- The paper introduces a novel decentralized control framework for robotic swarms inspired by ant walling, using FSM for structured interactions.
- It integrates a deep reinforcement learning component with FSM logic to dynamically reduce mixing by up to 50% and improve convergence speed.
- Simulations demonstrate that the RL-enhanced controller adapts quickly to diverse configurations, achieving superior separation and coverage efficiency.
Ant-inspired Walling Strategies for Scalable Swarm Separation: Reinforcement Learning Approaches Based on Finite State Machines
Introduction
The paper introduces novel decentralized controllers for heterogeneous robotic swarms inspired by the spatial segregation behavior observed in army ants. These controllers are designed to maintain spatial separation in robotic swarms through emergent structures, permitting concurrent execution of tasks without interference. The first approach utilizes a finite-state machine (FSM) based controller, which showcases rigid and stable wall formations triggered by local encounters. The second approach integrates FSM states with a Deep Q-Network (DQN), allowing for adaptive formation of demilitarized zones. The DQN-enhanced controller improves adaptability, achieving a reduction in mixing by 40-50% along with faster convergence.
Figure 1: Illustration of example ``dissipative infrastructures'' that enforce self-organized separation in collectives similar to army ant behavior.
Robot Controllers
Finite State Machine (FSM) Controller
The FSM controller is designed to reproduce ant walling behaviors using a structured state approach. It comprises a deterministic finite state machine defined by various states including Walling, Moving, and Avoid Non-Nestmate. Transitions between states are triggered by encounters of robots with other robots, either Nestmates or Non-Nestmates, as well as by a set walling timer.
Figure 2: Finite state machine (FSM)-based robot controller.
Upon encountering a Non-Nestmate, the FSM transitions the robot into a Walling state, enforcing stationary behavior and activating a walling timer. The system resumes movement upon timer expiration or adequate separation from Non-Nestmates, ensuring the separation of robot subgroups.
Reinforcement Learning (RL) Controller
The RL controller leverages a hybrid framework combining FSM with deep reinforcement learning for enhanced decision-making and adaptability. By integrating sensor inputs such as UWB distance measurements and AoA data, the architecture efficiently processes variable-sized input through an attention mechanism to dynamically adapt navigation actions.
Figure 3: RL-based navigation system architecture facilitating swarm coordination and spatial separation.
During training, the RL controller employs CTDE paradigms to learn optimal behavioral switching and positioning strategies, balancing exploration and stability while penalizing excessive proximity, ensuring efficient swarm separation and coverage.
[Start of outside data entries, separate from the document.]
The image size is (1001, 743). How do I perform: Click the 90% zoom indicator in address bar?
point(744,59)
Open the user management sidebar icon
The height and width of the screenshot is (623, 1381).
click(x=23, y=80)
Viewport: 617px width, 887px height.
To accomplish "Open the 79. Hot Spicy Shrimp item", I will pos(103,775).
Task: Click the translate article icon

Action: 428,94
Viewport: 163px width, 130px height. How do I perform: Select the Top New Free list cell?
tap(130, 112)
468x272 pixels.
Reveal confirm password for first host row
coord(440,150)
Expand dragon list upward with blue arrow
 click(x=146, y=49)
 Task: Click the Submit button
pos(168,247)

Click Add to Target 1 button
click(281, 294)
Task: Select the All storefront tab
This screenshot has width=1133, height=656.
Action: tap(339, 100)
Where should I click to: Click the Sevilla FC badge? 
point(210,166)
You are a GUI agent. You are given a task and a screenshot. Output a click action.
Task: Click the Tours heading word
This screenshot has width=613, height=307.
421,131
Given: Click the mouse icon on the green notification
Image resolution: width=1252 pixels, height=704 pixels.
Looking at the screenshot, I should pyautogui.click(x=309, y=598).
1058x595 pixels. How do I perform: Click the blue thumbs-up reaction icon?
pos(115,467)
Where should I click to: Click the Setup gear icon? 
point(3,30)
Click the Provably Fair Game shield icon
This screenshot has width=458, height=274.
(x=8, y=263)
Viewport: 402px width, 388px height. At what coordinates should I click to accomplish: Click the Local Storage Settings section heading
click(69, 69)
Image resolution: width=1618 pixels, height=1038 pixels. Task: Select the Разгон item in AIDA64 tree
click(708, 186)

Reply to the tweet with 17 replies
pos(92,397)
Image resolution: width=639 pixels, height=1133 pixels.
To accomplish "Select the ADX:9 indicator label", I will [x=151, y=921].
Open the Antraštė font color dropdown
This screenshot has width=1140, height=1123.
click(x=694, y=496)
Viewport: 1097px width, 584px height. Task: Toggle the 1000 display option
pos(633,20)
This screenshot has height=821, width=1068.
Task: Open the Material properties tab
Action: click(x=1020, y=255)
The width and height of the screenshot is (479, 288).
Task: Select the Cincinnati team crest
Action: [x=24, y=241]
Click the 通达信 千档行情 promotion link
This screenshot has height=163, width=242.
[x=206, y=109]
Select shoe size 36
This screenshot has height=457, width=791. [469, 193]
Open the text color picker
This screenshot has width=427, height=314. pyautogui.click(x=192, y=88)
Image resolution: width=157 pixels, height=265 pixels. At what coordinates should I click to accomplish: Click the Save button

Simulation Environment and Results
Simulation Environment
The simulations conducted in a custom environment enabled analysis of the controllers' effectiveness in real-world scenarios. Models were developed to test separation efficiency, coverage, and mixing ratios across various initial spatial configurations. Additive noise was incorporated to simulate sensor uncertainty, enabling evaluations of robustness.
Results Analysis
The SM controller exhibited stable wall formations, ensuring separation but resulting in rigidity and slower convergence in dynamic environments. The RL controller, however, showcased adaptive behaviors, efficiently disentangling swarms and optimizing coverage while reducing mixing ratios significantly.
Figure 4: Initial and final robot positions under varying conditions indicating the dynamic adaptability and coverage efficiency of controllers.
The figures demonstrate that the RL controller adapts quickly across differing initial configurations, achieving faster separation and broader coverage compared to the FSM approach. The addition of walling timers further improved proportional coverage distribution.
Figure 5: Case studies highlighting coverage and mixing ratios over time, showing the superior performance of the RL controller.
Conclusion
This research successfully synthesized principles from natural systems into scalable strategies for swarm robotics, achieving significant improvements in decentralized swarm coordination through reinforcement learning enhanced FSM architectures. The RL-enhanced controller presents a practical, scalable, and adaptable solution for autonomous swarm behaviors, maintaining structured interactions without the complexity of full deep RL models.
Future work aims to incorporate multi-agent communication and role differentiation among swarm robots, testing these paradigms on physical platforms to further validate and refine the approach. The combination of structured FSM logic with adaptive RL mechanisms offers new avenues for efficient decentralized control in swarm robotics, ensuring self-organized behaviors with minimal complexity.